De Beers may be able to learn some lessons from Microsoft. Both are leaders in their fields, that have helped their respective industries. But both keep drawing fire for being too dominant and too successful.

Like Microsoft, De Beers’ domination of the market is so overwhelming that its every move is watched. And problems come when it tries to extend its reach. Recently, the European Commission said it was investigating whether the planned alliance with LVMH violates anti-trust rules. The E.U. is concerned that the alliance may give De Beers and its sightholders unfair advantage in the market—eliminating the middleman.

This could lead to other problems. Lately, De Beers has proved itself a juicy target. Sean Tietjen, a New Yorker who bought diamond jewelry, brought a lawsuit alleging that De Beers has driven up the price of diamonds by restricting the supply into the U.S. The suit alleges that De Beers “acts collusively” with partners to restrict supplies. (The sightholders? Namibia and Botswana?) The suit also charges that De Beers “intentionally made diamonds seem to be scarce or less plentiful than they are.” The suit seeks monetary damages and an injunction barring the allegedly illegal behavior. Tietjen was inspired by the “60 Minutes” show on the diamond industry.

This suit is misguided for several reasons. There’s no law forcing a company to sell its products. In every industry, people sell less when demand drops. De Beers hordes when prices are low, and sells when they are high. That’s economics.

Not to mention the strongest argument: imagine if De Beers stopped mining diamonds. Prices would sky-rocket out of control.

A De Beers spokesman even tried to refute the suit by noting that polished prices have dropped.
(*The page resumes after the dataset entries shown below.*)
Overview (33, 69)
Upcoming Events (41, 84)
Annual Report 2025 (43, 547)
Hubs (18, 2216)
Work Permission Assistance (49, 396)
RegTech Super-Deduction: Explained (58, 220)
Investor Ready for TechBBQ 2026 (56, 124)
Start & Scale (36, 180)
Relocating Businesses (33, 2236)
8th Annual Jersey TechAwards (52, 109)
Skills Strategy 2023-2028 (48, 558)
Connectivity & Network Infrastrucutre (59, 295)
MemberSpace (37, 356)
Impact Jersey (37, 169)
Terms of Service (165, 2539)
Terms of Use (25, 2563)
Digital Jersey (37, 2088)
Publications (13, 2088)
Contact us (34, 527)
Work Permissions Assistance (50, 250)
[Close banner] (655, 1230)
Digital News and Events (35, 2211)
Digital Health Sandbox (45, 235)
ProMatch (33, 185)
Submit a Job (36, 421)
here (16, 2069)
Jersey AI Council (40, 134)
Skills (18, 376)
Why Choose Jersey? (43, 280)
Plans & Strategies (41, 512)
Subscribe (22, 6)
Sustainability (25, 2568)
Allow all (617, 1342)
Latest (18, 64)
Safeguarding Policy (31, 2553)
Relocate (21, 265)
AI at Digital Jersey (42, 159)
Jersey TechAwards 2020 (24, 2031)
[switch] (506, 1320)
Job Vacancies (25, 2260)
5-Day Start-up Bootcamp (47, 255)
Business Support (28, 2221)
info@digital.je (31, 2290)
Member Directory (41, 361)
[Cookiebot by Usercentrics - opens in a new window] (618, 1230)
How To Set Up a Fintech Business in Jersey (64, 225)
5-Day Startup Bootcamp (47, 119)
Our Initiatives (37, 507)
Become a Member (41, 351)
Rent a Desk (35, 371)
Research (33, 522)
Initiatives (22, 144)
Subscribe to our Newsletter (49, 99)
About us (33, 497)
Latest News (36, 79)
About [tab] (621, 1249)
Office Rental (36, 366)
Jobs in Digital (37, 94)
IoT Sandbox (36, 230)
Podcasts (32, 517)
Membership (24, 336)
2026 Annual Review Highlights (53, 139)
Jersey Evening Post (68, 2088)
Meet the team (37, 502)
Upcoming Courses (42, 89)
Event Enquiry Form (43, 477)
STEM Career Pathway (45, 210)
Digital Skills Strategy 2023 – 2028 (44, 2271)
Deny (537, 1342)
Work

Even so, by trying to control too much, De Beers is on treacherous ground—just as Microsoft ended up in when it tried to take over the browser market. De Beers is still best when they focus on mining, sorting and selling rough diamonds (and generic advertising.) If they are ever broken up like AT&T was —or Microsoft might be—it won’t be good for the industry, for consumers like Tietjen, or anybody.